#### [Exercise passage]
____

An approximately $1 billion solar energy project has come up in Australia in collaboration with Japanese funds and this is all set to become the largest power storage facility in the world. A 250-megawatt plant in the state of South Australia has been established and this will use a 100MW lithium-ion battery storage system. The storage capacity will be on par with a wind farm battery system from Tesla in Australia, now the largest of its kind on the planet. Power generated at the forthcoming plant will be sold to local utilities.
The Tokyo-based firm, known as JERA, a 50-50 energy joint venture of Tokyo Electric Power Co. Holdings and Chubu Electric Power, has also signed on. It will collaborate with Fluence, a U.S. energy storage technology company under Germany's Siemens and the Australian renewable-energy outfit Lyon Group. The trio will construct three solar power plants that will together be able to generate 550MW when all are online by the end of 2019. JERA is expected to contribute more than 10 billion yen ($91.4 million) to the project.

____

#### [Work task A]
Name every company that the passage on the Australian solar project mentions.
#### [Work task B]
Resume the passage on the Australian solar project, picking up after its final sentence.
The material that follows comes from a separate source.

____

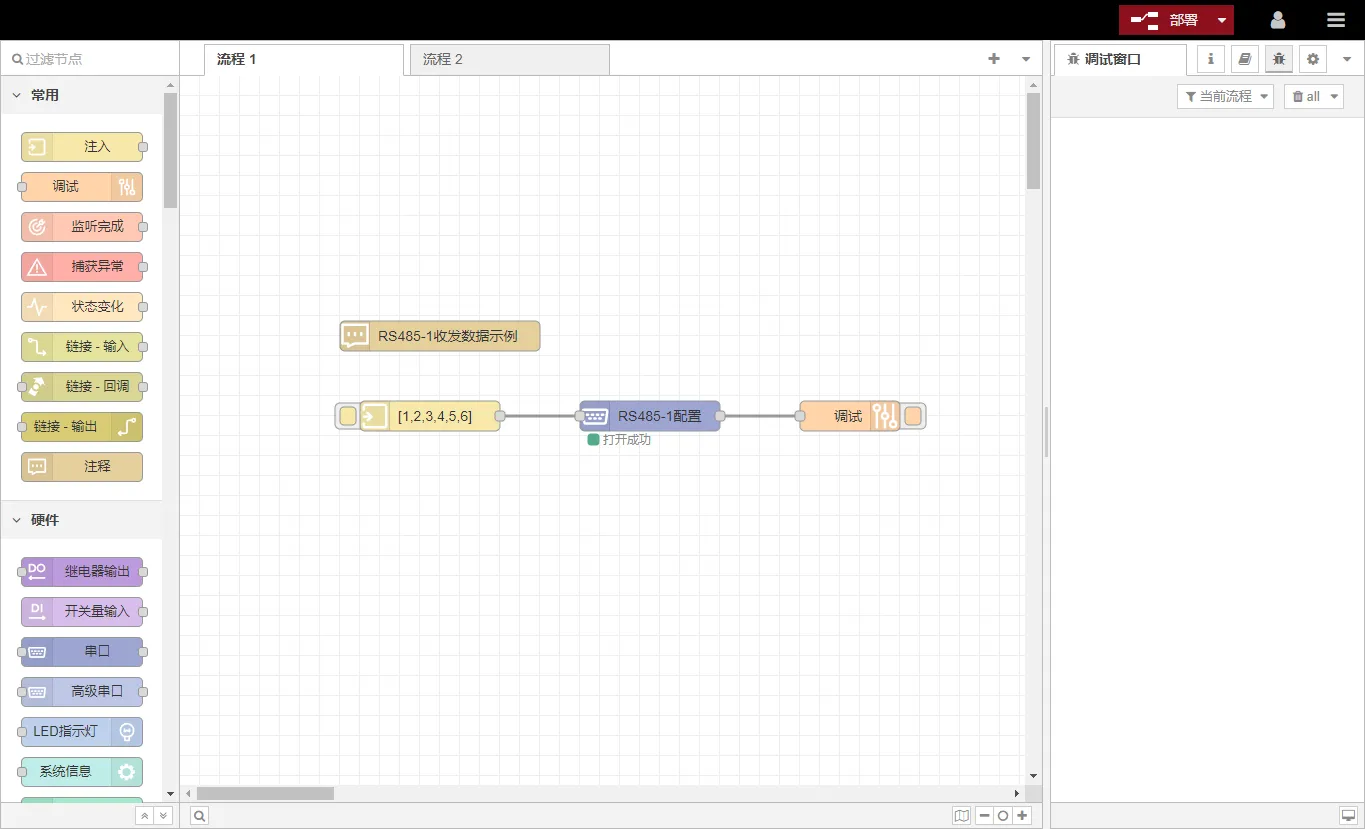Screen dimensions: 1365x829
Task: Toggle the debug node output button
Action: click(913, 416)
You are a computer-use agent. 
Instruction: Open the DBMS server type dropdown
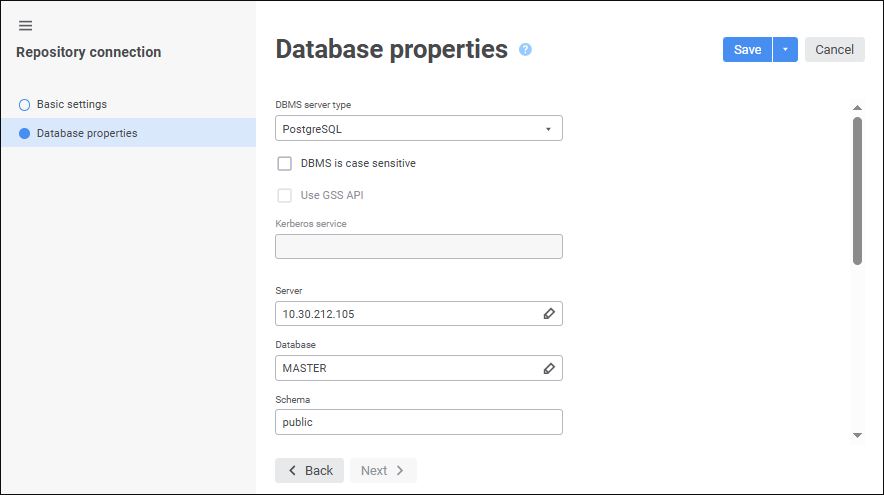pos(418,128)
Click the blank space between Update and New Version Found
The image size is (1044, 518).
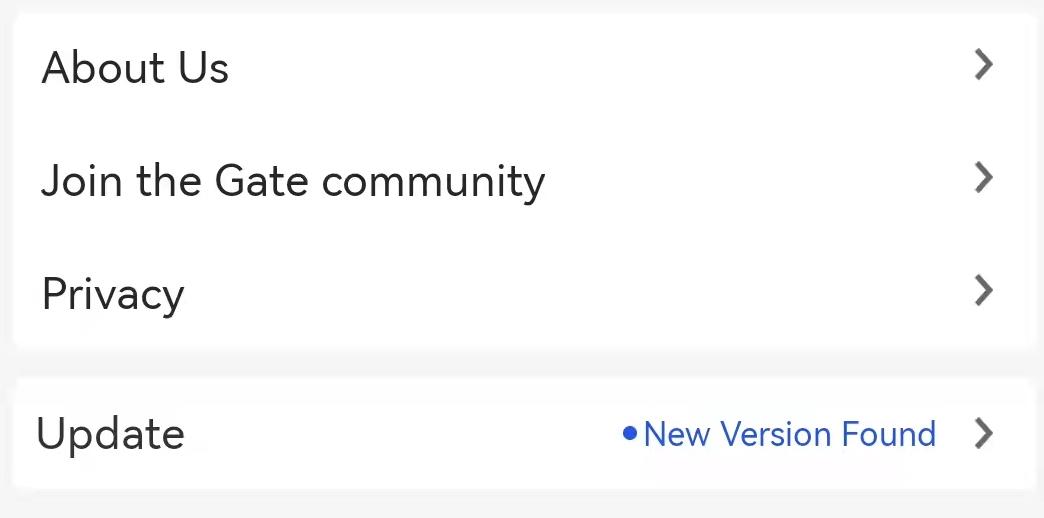coord(400,434)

____

#### [Result A]
Tesla, JERA, Tokyo Electric Power Co. Holdings, Chubu Electric Power, Fluence, Siemens, Lyon Group

#### [Result B]
Through this massive investment, JERA will acquire the necessary know-how in renewable energy, like the best volume and timing for discharging electricity to minimize degradation of battery cells and maximize earnings. Once the cost of producing storage batteries falls, similar operations would then expand to Japan and elsewhere in the world.
The Japanese government is working with the aim to raise the share of renewable in the power generation market. Depending on the weather, these projects at times produce surplus electricity that is never used.